(Entries taken from a collection)
════════════════
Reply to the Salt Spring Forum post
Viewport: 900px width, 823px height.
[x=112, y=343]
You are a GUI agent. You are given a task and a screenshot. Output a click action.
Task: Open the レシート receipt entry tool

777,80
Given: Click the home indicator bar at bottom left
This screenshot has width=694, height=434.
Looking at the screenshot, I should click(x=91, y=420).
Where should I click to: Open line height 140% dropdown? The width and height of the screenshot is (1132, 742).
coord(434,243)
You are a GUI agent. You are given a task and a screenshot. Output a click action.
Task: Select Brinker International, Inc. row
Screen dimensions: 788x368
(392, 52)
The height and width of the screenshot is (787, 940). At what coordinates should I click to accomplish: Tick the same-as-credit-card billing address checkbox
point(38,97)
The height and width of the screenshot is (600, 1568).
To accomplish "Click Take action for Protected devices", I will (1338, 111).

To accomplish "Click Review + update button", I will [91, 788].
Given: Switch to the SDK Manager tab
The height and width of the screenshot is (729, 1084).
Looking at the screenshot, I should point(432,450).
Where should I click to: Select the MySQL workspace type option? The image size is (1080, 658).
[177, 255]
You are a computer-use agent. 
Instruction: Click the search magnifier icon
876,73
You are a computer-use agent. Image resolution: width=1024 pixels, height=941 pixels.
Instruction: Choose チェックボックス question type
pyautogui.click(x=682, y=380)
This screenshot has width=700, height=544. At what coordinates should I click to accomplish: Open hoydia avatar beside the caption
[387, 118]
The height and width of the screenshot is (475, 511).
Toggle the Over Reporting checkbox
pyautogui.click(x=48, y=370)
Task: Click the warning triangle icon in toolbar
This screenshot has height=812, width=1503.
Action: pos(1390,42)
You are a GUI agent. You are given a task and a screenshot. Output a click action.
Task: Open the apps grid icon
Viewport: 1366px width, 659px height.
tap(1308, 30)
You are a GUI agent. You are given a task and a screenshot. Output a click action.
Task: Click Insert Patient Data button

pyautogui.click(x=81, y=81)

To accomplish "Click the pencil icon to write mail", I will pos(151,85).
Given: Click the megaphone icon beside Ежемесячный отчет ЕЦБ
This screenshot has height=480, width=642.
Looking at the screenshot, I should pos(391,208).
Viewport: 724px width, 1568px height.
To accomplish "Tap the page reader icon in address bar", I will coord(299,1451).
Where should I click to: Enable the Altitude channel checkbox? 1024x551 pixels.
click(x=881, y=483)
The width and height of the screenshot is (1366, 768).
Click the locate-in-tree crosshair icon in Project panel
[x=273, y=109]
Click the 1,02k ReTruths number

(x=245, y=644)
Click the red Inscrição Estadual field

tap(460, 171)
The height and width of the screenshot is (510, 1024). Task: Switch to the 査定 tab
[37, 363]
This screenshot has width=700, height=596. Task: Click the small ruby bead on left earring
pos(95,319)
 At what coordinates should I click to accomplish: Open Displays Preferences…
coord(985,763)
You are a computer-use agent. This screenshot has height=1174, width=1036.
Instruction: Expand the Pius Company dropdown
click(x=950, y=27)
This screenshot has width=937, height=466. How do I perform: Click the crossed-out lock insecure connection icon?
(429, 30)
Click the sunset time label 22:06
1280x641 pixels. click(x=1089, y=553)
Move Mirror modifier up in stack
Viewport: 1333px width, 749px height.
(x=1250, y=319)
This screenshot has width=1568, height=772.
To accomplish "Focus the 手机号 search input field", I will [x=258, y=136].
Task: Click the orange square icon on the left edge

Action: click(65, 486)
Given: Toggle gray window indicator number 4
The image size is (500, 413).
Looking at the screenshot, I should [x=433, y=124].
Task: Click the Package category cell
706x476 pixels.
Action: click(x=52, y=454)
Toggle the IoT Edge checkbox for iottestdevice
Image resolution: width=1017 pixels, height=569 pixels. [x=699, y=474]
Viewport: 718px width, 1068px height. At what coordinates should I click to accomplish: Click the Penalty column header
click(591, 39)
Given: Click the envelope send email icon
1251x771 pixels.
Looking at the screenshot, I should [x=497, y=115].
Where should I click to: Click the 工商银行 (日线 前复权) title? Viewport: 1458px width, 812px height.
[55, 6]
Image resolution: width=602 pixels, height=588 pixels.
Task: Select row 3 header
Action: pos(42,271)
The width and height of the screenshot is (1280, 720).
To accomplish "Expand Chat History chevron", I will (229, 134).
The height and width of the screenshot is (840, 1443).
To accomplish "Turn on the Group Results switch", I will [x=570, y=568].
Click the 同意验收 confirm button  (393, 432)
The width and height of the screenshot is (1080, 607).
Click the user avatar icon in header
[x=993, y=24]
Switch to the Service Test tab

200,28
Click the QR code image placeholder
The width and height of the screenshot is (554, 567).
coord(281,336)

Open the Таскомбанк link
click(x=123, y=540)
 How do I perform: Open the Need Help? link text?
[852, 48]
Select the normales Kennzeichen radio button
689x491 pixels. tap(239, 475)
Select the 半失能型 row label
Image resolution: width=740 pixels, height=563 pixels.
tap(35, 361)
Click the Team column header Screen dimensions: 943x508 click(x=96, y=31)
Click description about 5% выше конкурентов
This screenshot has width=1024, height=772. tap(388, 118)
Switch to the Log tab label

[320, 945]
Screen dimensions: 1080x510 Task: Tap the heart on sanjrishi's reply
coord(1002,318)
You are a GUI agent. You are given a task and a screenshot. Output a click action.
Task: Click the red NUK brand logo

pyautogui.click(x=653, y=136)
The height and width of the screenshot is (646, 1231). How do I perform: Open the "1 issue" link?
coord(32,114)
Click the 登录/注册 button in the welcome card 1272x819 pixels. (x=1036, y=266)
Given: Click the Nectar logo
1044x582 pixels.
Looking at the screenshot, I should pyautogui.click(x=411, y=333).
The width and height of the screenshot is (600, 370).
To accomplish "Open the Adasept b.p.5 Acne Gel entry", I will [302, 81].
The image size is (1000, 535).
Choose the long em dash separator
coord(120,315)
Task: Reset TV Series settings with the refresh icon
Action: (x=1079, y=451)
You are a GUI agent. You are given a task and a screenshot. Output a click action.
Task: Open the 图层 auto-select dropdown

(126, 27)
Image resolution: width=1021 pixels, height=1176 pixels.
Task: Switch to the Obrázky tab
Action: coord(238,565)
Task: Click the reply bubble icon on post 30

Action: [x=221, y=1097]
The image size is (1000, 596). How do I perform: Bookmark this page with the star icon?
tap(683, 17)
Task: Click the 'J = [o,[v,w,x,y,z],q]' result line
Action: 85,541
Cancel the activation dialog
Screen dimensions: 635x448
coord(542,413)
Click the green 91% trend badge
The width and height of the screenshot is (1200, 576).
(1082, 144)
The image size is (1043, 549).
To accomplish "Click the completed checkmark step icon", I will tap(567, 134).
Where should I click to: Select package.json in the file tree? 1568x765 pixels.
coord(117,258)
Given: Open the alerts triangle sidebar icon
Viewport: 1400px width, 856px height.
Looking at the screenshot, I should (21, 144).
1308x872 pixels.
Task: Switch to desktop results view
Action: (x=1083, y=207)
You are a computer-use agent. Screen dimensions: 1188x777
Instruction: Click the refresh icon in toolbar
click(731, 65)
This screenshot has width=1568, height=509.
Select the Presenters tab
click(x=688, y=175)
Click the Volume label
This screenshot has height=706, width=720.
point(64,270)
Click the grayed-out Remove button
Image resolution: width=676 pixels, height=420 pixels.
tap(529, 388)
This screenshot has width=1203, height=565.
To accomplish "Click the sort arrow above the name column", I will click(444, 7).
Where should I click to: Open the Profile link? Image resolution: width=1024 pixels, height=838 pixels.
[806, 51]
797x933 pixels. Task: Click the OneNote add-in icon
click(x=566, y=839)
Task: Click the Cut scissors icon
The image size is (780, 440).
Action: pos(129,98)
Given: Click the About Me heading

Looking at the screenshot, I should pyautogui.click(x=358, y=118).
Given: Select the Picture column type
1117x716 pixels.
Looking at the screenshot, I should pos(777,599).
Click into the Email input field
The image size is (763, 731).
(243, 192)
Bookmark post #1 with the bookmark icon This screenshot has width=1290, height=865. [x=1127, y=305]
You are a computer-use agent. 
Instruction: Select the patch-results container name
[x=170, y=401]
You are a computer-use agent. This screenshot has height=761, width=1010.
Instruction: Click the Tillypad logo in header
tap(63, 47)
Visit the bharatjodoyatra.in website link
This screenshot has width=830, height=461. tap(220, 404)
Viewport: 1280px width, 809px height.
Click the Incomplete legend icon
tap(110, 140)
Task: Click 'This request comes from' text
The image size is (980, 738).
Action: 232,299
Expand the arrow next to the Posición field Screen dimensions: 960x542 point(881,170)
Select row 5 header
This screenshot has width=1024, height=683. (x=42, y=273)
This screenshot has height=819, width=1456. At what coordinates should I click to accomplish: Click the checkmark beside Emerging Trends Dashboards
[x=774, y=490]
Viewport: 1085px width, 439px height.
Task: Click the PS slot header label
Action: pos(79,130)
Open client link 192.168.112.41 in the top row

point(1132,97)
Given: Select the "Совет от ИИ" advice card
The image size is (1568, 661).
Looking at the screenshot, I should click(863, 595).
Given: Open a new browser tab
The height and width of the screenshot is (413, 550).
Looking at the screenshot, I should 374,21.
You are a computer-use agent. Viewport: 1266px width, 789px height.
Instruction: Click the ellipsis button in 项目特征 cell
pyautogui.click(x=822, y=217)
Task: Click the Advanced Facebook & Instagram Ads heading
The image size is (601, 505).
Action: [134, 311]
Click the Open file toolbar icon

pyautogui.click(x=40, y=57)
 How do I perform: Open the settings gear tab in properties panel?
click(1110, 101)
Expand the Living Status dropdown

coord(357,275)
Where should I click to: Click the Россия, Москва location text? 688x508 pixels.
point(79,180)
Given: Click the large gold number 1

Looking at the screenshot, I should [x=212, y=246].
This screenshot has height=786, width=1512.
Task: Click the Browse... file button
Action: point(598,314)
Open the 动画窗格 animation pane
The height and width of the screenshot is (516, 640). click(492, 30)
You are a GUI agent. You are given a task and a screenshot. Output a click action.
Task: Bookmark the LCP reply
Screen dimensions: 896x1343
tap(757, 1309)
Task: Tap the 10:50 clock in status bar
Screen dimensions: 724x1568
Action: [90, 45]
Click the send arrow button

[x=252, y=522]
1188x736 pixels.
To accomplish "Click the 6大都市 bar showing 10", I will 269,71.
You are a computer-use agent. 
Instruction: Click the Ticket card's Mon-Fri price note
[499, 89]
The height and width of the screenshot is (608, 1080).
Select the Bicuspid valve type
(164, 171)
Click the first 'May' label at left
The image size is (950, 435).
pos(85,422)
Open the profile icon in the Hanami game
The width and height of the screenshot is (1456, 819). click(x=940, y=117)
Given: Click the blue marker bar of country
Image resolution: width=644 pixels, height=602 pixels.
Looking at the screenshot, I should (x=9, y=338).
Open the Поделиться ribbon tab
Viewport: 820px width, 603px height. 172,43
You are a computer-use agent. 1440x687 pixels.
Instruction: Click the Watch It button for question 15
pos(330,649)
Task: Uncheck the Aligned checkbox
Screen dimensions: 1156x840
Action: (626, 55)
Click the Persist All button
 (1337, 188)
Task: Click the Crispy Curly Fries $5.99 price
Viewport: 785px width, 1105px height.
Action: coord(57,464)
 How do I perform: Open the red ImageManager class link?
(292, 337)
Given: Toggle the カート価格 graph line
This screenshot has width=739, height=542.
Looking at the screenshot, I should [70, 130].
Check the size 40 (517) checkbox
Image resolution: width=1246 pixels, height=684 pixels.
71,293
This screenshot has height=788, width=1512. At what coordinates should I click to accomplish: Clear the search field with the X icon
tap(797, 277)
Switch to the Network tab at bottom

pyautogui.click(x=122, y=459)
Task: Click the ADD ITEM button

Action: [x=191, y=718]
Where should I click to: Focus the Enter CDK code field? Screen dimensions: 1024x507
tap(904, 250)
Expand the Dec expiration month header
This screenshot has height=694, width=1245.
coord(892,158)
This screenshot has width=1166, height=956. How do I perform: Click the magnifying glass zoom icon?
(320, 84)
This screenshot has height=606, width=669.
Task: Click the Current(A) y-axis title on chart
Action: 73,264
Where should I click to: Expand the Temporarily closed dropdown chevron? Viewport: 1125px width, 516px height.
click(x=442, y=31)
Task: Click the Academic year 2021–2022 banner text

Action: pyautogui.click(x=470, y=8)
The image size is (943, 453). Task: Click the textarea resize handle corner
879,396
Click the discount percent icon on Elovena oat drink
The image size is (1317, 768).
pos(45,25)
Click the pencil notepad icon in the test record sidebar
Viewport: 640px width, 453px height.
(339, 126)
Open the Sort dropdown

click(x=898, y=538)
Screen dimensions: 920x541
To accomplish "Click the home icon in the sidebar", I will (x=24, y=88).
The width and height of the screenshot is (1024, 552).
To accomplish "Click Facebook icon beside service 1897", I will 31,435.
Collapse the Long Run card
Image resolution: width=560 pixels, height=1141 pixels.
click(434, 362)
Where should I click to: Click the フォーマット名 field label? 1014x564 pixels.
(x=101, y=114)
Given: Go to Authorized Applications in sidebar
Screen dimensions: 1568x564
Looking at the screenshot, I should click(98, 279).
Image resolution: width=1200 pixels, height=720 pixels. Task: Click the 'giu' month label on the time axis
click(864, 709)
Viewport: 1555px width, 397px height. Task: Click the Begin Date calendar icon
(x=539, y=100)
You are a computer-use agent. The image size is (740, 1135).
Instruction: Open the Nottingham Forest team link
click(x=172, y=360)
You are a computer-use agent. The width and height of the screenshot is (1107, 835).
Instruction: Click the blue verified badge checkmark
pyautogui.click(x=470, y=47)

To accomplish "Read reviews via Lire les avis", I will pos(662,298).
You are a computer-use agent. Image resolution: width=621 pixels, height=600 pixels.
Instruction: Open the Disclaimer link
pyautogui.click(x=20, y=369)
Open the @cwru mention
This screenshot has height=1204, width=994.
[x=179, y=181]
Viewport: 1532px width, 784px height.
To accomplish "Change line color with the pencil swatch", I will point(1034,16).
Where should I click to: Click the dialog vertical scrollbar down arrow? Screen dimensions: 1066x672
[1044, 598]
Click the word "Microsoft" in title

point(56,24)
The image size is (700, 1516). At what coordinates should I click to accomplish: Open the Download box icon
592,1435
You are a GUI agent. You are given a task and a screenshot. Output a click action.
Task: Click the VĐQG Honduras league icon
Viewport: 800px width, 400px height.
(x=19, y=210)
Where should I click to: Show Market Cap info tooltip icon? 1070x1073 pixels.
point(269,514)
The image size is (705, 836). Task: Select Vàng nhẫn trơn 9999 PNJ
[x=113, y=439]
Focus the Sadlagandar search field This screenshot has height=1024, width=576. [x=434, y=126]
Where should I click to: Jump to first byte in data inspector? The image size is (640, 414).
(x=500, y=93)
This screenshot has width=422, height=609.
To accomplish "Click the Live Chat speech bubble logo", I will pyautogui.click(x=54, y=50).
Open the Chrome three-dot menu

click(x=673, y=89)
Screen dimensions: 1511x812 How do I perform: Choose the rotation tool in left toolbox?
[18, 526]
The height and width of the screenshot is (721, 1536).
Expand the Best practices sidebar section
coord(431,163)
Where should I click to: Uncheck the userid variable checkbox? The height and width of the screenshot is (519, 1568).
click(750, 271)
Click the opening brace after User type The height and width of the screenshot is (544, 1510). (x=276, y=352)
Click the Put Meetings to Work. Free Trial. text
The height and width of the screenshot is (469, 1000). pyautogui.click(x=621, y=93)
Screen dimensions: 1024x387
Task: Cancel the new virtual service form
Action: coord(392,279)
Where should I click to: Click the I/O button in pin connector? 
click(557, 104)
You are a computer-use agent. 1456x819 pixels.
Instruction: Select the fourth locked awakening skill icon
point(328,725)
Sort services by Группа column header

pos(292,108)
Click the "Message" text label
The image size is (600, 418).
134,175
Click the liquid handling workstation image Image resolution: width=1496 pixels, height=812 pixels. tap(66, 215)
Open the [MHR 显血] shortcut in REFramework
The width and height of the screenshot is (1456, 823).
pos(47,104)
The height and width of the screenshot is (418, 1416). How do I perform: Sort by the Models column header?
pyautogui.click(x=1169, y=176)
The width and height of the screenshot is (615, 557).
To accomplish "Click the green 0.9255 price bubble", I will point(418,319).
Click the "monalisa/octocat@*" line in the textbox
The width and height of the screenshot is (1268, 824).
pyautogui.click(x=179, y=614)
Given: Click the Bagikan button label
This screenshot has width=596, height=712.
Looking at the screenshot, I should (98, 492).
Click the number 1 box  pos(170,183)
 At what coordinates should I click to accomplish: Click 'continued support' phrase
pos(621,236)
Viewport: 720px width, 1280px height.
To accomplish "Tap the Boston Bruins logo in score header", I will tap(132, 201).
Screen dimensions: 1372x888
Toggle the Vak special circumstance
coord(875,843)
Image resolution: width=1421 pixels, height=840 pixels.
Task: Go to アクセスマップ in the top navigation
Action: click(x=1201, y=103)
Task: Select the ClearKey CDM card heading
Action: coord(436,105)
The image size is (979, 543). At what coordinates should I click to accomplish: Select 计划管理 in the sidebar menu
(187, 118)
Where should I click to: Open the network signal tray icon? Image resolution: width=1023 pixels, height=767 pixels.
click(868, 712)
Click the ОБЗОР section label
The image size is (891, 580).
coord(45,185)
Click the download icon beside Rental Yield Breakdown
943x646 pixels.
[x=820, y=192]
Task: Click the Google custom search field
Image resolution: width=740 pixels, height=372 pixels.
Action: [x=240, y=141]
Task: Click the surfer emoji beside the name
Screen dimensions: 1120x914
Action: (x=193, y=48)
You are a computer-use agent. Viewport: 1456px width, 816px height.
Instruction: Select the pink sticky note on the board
════════════════
• [Assigned task] Tally the lines above that hold "home" and write the result as a lone number.

• [Output for this task] 2